**Brano da leggere:**
━━━━━━━━━━━━━━━━

Le aree più sviluppate in Europa sotto il profilo economico sono state, al tempo stesso, tra le più colpite dall’epidemia di Covid-19 che ha sconvolto il Vecchio Continente. Il virus si muove sulla scia della globalizzazione, nell’interscambio le aree aperte a maggiori contatti reciproci ha trovato la possibilità di diffondersi e proliferare, le direttrici degli scambi economici si sono trasformate in autostrade del contagio.

Così è stato tra Cina e Europa, così è all’interno dell’Unione. Guardando i dati a livello macroregionale e non solo nazionale, come fatto dall’osservatorio sul coronavirus del centro studi francese “Le Grand Continent”, si nota come la distribuzione dei focolai di infezione del virus e la maggior quantità di decessi in rapporto alla popolazione si concentri con maggiore intensità in alcune aree europee, la maggior parte delle quali si colloca sulla cosiddetta “dorsale europea”, un importante asse economico europeo che va dall’Atlantico al Po, dal Belgio alla Lombardia.

Come spiegato da Giovanni Collot, caporedattore della rivista, al Corriere della Sera, le aree più colpite “sono zone densamente abitate: ci vive il 20 per cento della popolazione dell’ Unione europea – precisa Collot – E non solo: sono aree di grandi scambi commerciali e di traffici transfrontalieri”. Si capisce, allora, la facilità della trasmissione del virus in zone quali la Pianura Padana (dove il tasso di mortalità è pari a 88 persone ogni 100mila abitanti nel Nord-Ovest e 38 nel Nord-Est), l’Alsazia/Lorena (40 morti ogni 100mila abitanti) e la Vallonia (quasi 42 morti su 100mila abitanti). Regioni ad alto tasso di sviluppo e mobilità interna a cui va aggiunto il non secondario problema dell’inquinamento, che come certificato da uno studioso del settore come il fisico Mario Menichella ha svolto un ruolo non secondario come vettore del contagio e come “terreno di coltura”, aumentando il tasso di malattie respiratorie nella popolazione delle regioni in questione.

━━━━━━━━━━━━━━━━

**Materiale fornito:**
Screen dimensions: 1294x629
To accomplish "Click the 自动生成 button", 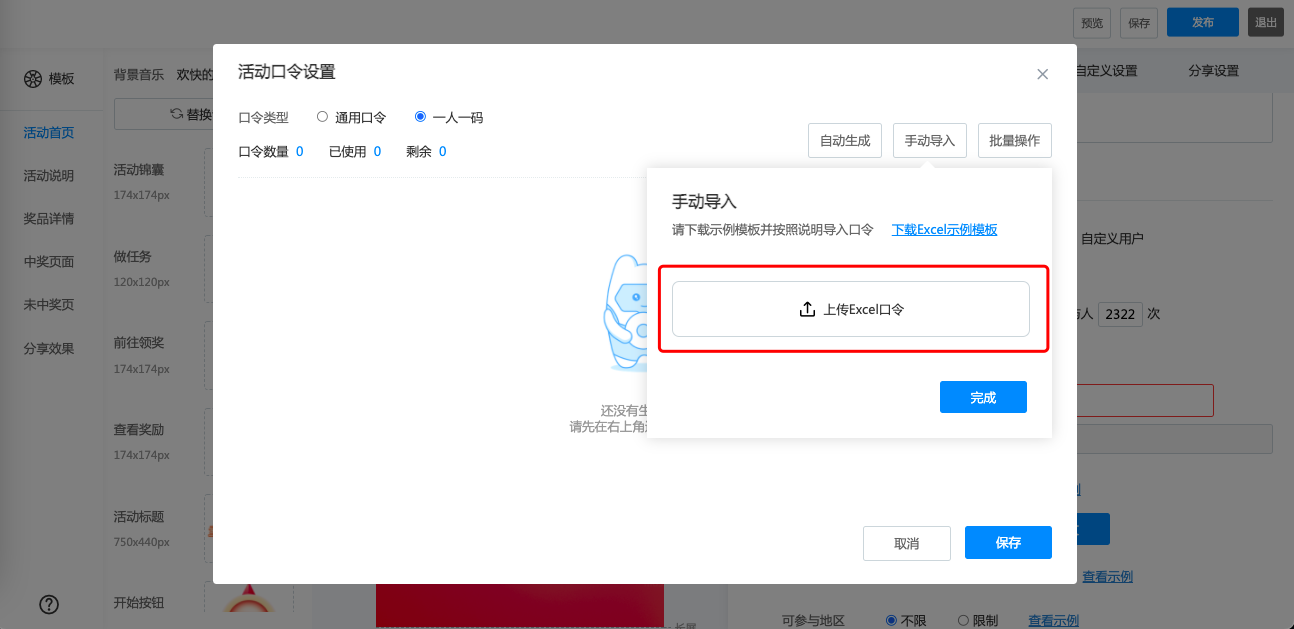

━━━━━━━━━━━━━━━━

**Completa quanto segue:**
A – Nel brano sulla diffusione del Covid-19 in Europa, qual è il tasso di mortalità indicato per l'Alsazia/Lorena?
B – Riprendi il brano sulla diffusione del Covid-19 in Europa da dove si ferma e portalo avanti.
Le righe non servono per svolgere le consegne.

**Risposte alle consegne:**
A – 40 morti ogni 100mila abitanti.

B –
Un ulteriore nesso di “geografia economica” riguardante il contagio è legato all’arrivo del coronavirus in Romania, Stato in cui la debolezza del sistema sanitario e dell’apparato politico chiamato a rispondere fanno temere un’emergenza senza precedenti. Secondo Collot un fattore di diffusione del virus potrebbe esser stato “i rientro, anche dall’ Italia, ma soprattutto da Lombardia e Veneto, di lavoratrici e lavoratori: pensiamo, per dire, a molte badanti (spesso in nero) che si sono trovate improvvisamente senza lavoro”.

L’interconnessione tra i fenomeni e la velocità dei processi hanno reso la globalizzazione il vero e proprio “untore” dell’attuale emergenza. Il sistema è rimasto vittima della sua stessa dipendenza dai tempi rapidi dell’economia, dagli scambi, dai flussi e dai contatti sociali, lavorativi e involontari nelle aree più popolose. Non a caso, in Italia, il Sud Italia è rimasto più al riparo dagli effetti del Covid-19: il fattore della minore mobilità interna e del minor tasso di dinamicità economica, oltre che la rarefazione geografica, hanno senz’altro giocato un fattore.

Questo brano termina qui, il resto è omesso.